Cat Training posted on October 11 2015 by

If you’re looking for a way to make your new cat or kitten more obedient, then you may want to begin with the most basic trick in the book. Today, with the assistance of Dr. Sophia Yin, an acclaimed veterinarian and animal behaviorist, we offer a few pointers on how to train your cat to sit and more.

The “Polite Sit”

In order to achieve a base level of poise, begin working with your cat or kitten on this elementary behavioral modification. With good technique, you will have a calm and polite kitty that won’t grab or meow while you train.

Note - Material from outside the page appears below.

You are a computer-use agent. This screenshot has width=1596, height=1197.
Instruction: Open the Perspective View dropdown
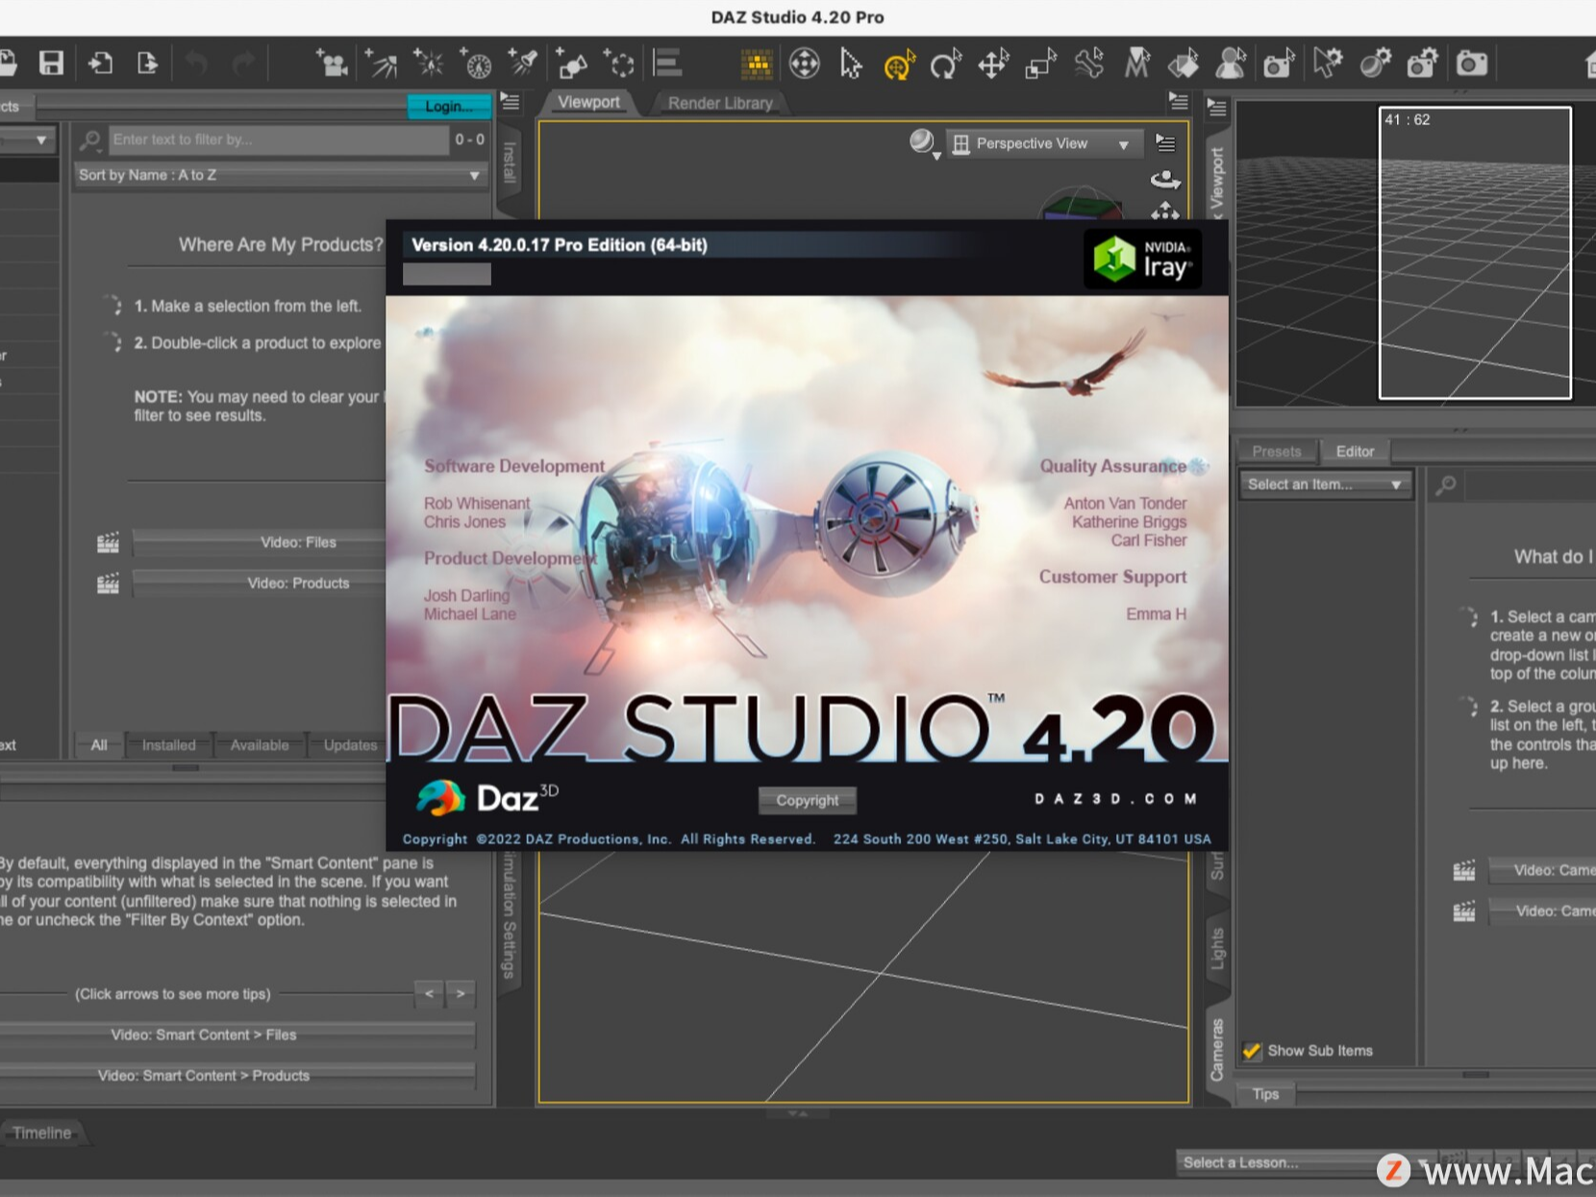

  • –  Start when your cat is hungry and utilize a portion of its meal or treats.
  • –  Kittens and cats are far more inclined to sit than dogs, so you simply need to wait until they sit and reward them with a morsel of food.
  • –  After a few bites, remove the food far enough away so that they don’t try to snatch up more food.
  • –  Reward them intermittently while they remain sitting.
  • –  In order to avoid rewarding undesirable behavior, remove the food quickly if they raise a paw or meow.
  • –  Practice for several days at a time. The more you practice with your cat the better trained it will be.
  • –  Aim for approximately 100 practice sits per day so you can establish the ‘polite sit’ as a regular habit.
The “Follow/Sit Patiently”

You can then extend the “polite sit” behavior into a more functional habit, wherein your cat or kitten will follow you, then sit and wait patiently for you to move again. This habit is directly related to the behaviors established in the “polite sit.”

A long hallway is best to explore the possibilities of the “follow/sit patiently” maneuver. The only thing that really differs from teaching your cat how to sit is that you will walk about 8-10 feet away from your cat, let them walk to you and, only after they sit beside you, reward them with a bit of food or treat.

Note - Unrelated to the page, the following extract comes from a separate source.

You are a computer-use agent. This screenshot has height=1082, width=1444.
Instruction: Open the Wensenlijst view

Repeat this process up and down the hallway roughly as many times as you practiced the “polite sit” and you’ll be in good shape to walk kitty on a leash in no time!

The “Come When Called”

Another practical variation of the basic sit training is teaching your cat to come when called. This can be a convenience as well as a safety measure.

  • –  Award a treat for sitting, then walk to the other side of the room.
  • –  At this point, you can assume that she’ll run after you as soon as she’s done with the treat.
  • –  Call your cat’s name or make a distinct sound just before your cat begins to run over to you. Be sure to wait to make the sound until just before your cat begins to run so that it can associate the sound with a reward.

For example, have your cat sit and award a treat. Calmly walk several paces away while keeping an eye on your cat. Right when you see your cat stand up to begin walking toward you, say her name or make a distinct sound. Slowly, but surely, your cat will begin to associate going to you with a reward and, eventually, with their name or the sound you chose.

Cat training is great way to bond with your furry companion. Remember, don’t get frustrated, just be consistent! If you practice these techniques correctly and frequently, you might even be able to call your cat away from things before it gets in trouble. Good luck!

Have you ever trained your cat to sit or perform another behavior? How’d it go?